By Sumit Roy
Natural gas rose to near $4.40/mmbtu today after the Energy Information Administration reported that operators injected 31 billion cubic feet into storage last week, below the 33 to 38 bcf build most analysts were expecting.
The injection was above last year's build of 23 bcf, but below the five-year average build of 41 bcf.
In turn, inventories now stand at 1,704 bcf, which is 797 bcf below the year-ago level and 69 bcf below the five-year average (calculated using a slightly different methodology than the EIA).
The weather last week was warmer than normal and warmer than last year at this time. Looking ahead, the NOAA's six- to 10-day outlook calls for colder-than-normal temperatures across the Midwest. That is still considered bullish, as lows in the 30s should boost heating demand.
However, as we move into May colder-than-normal temperatures become bearish, and warmer-than-normal temperatures become bullish for their ability to boost cooling demand.
NOAA Six- to 10-Day Outlook
Meanwhile, the number of rigs drilling for natural gas in the U.S. rose by two last week to 377, still close to 14-year lows, according to Baker Hughes.
Natural Gas Rig Count
The latest inventory report from the EIA was bullish, as the deficit over the five-year average grew from 59 bcf to 69 bcf. Cold weather across the Midwest should keep injections muted for the rest of April; thus, inventories will likely remain in deficit territory for the time being.

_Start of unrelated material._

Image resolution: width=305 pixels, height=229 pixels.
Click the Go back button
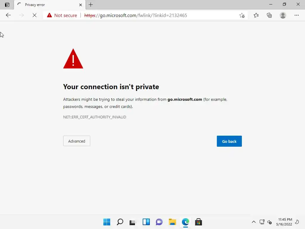coord(229,141)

Prices should continue to rally amid a high level of uncertainty regarding the injection season. Expectations are that the supply-and-demand balance will be much looser than last year given the doubling in prices, which is likely to translate into a sharp reduction in coal-to-gas switching. But if that loosening in the market does not materialize, supplies will fall short for next winter. These are two scenarios we envision:
1. The market does not loosen compared to 2012. Last year, 1,410 bcf were injected from mid-April through early November. That was an extraordinarily low amount and reflected the immense coal-to-gas switching at the time (due to decade-low prices). If a mere 1,410 bcf is injected through the remainder of the injection season this year, inventories would peak at 3,114 bcf -- considered a critically low level for the start of winter and may lead to a spike to $8/mmbtu or higher.
2. A more likely scenario is that injections match the five-year average through the rest of the injection season. That would add roughly 2,003 bcf to inventories, leading to a peak of 3,707 bcf. While that's a less-bullish scenario, in our view it would still be supportive of prices between $4.50 and $5.50.
Bottom Line: Prices look set to rally further as traders await more clarity on the natural gas supply and demand balance. A material loosening of the market vs. last year is expected, but that won't necessarily derail the bullish thesis.